Assignment - A single number is the answer here: the count of lines in the records below in which the word "navigation" appears.

Dataset entries -
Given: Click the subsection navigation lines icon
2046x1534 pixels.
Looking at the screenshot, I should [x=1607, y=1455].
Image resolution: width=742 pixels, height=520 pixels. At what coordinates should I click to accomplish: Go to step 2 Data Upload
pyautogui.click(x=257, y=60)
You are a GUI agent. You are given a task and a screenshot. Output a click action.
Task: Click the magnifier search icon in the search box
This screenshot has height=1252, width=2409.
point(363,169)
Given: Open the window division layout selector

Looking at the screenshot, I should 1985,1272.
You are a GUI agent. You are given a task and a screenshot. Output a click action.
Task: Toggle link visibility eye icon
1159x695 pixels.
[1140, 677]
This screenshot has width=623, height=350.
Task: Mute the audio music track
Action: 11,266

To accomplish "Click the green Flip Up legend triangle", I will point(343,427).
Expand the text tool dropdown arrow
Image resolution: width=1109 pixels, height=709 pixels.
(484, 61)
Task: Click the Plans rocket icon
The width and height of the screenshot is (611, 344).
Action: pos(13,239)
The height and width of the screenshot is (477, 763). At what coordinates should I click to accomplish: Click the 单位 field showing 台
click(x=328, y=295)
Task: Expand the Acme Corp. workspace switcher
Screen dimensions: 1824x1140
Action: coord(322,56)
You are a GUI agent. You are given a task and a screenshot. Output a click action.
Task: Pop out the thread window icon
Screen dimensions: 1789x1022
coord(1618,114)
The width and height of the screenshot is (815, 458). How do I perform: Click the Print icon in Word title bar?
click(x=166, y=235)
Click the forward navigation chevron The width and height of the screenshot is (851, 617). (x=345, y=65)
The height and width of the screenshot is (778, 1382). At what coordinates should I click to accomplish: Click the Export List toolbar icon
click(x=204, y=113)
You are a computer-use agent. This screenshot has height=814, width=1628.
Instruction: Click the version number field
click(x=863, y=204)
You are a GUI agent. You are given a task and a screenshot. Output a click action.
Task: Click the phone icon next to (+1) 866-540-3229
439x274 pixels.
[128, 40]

Finished exercise - 2